Un retour à l’ancrage du dinar est-il possible aujourd’hui?
Un régime de change fixe suppose la définition d'une parité de référence entre la monnaie du pays considéré et une devise (ou un panier de devises), à laquelle la banque centrale s'engage à échanger sa monnaie. Lorsque le marché des changes est libéralisé, le respect de cet engagement lui impose d'intervenir sur le marché des changes dès que le taux de change s'éloigne de la parité établie, par l'achat de la monnaie nationale si elle tend à se déprécier, ou par sa vente dans le cas contraire.
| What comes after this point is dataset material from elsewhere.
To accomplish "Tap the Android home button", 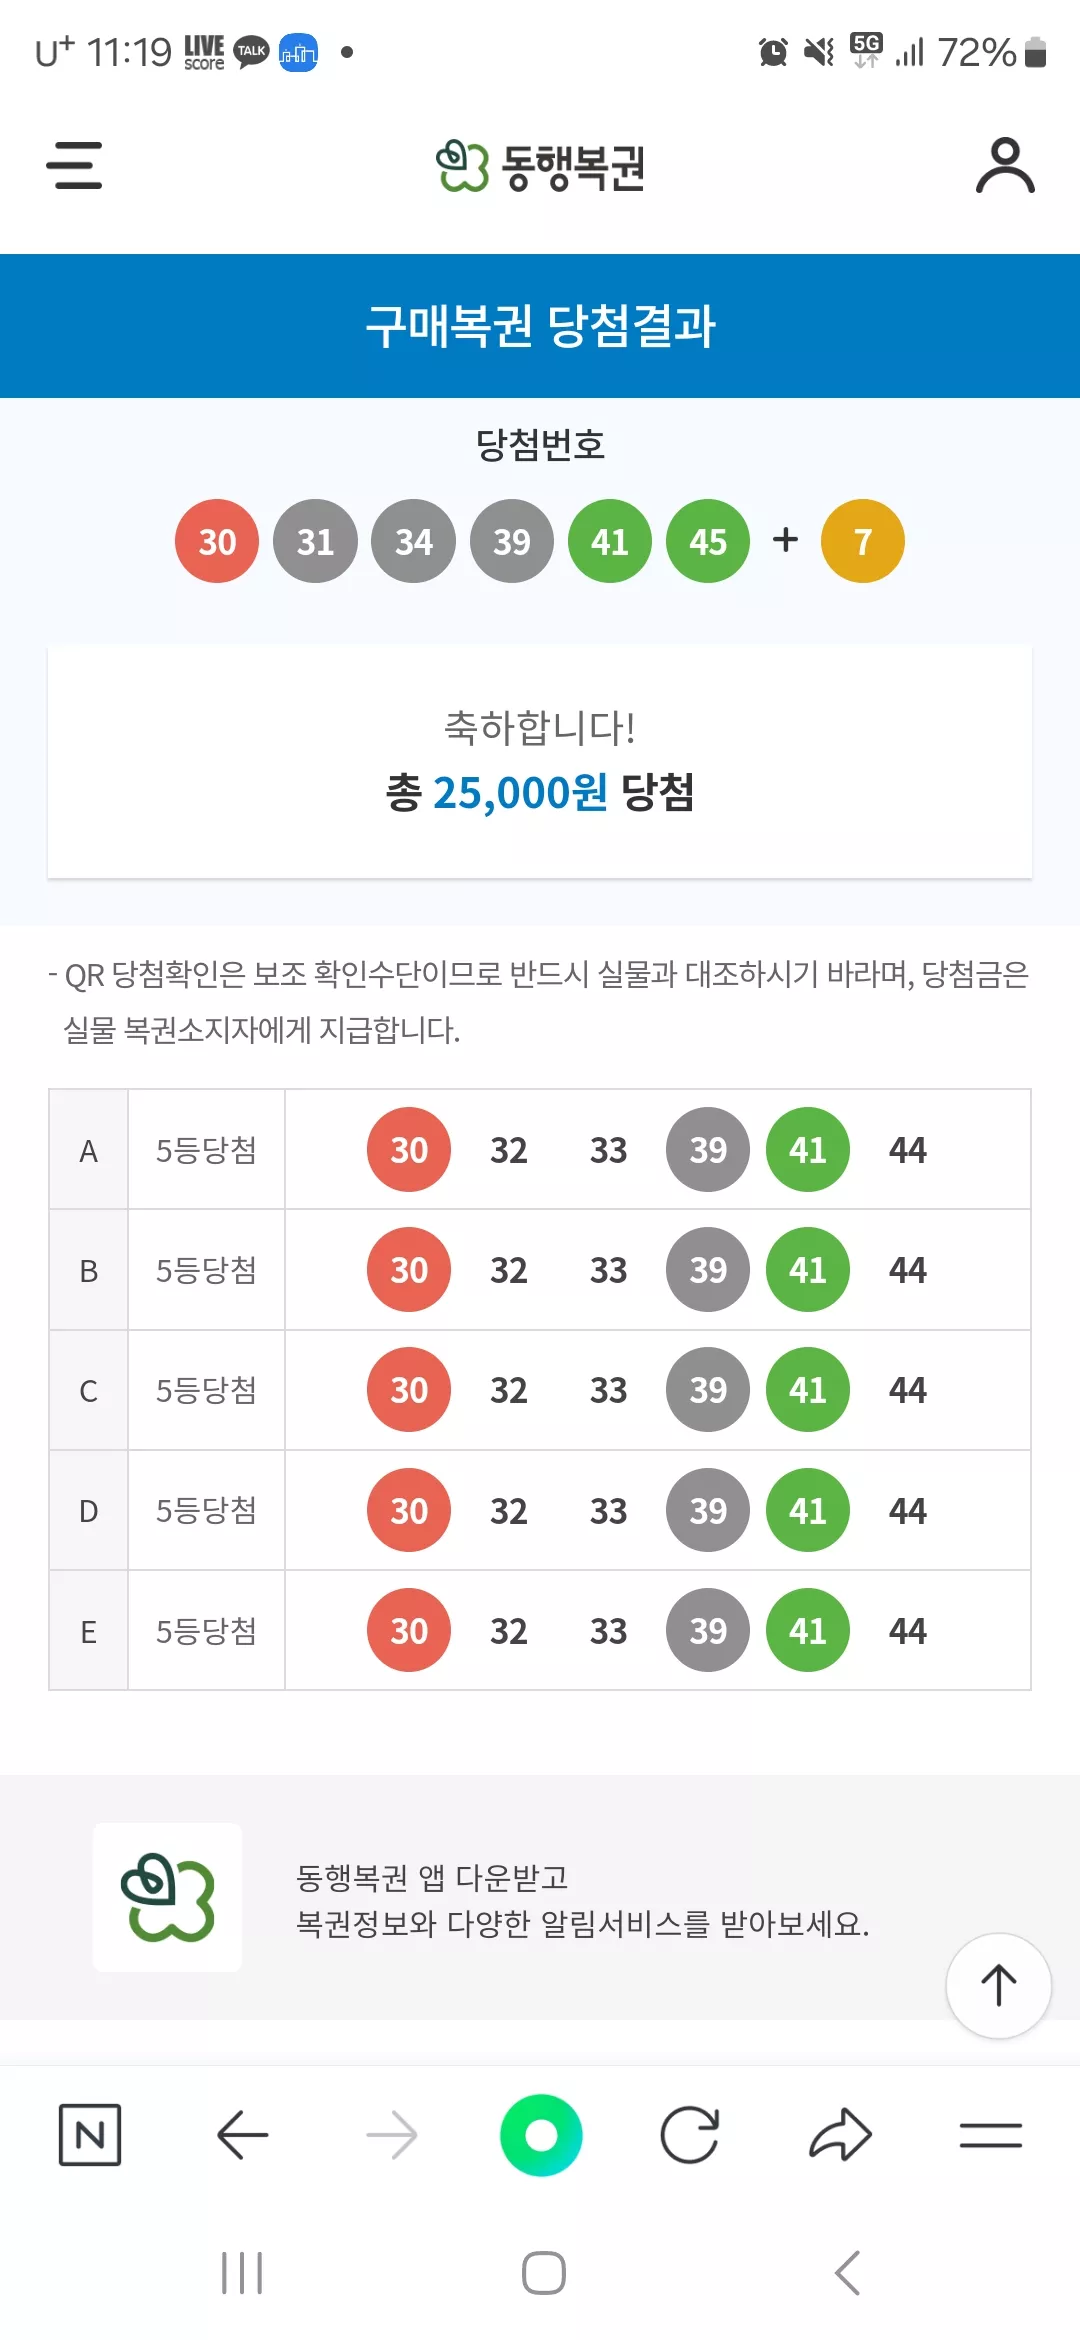I will tap(543, 2273).
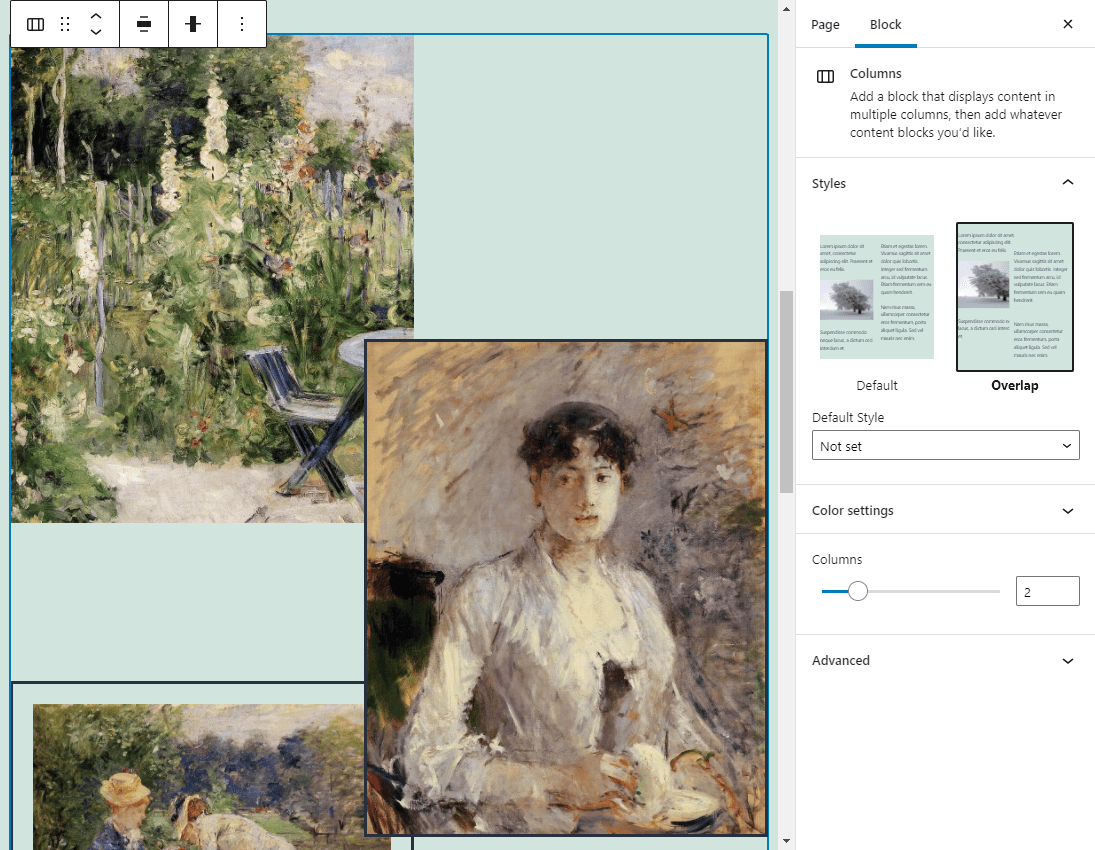The image size is (1095, 850).
Task: Collapse the Styles panel
Action: click(1068, 183)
Lorsque le marché des changes est contrôlé, la monnaie est inconvertible, la parité est définie arbitrairement et soutenue artificiellement grâce à un contrôle de change sur certaines opérations commerciales et de services etc …
De ce fait, si on veut maintenir un taux fixe et soutenu artificiellement par l’autorité monétaire, il faudrait soits’ancrer sur un panier ou s’ancrer sur l’euro, monnaie de notre principal partenaire à l’échange.
- Si on choisit de s’ancrer sur un panier, (même momentanément) le taux de change nominal vis-à-vis des différentes devises changera dans l’objectif de stabiliser un indice de taux de change effectif (multilatéral)(3) et le taux nominal bilatéral ne sera pas visible et prévisible pour l’opérateur économique, ce qui ne permet pas à la BCT d’ancrer les anticipations, quant à la dépréciation et à l’inflation. Par contre, l’autorité monétaire pourrait espérer stabiliser la balance commerciale.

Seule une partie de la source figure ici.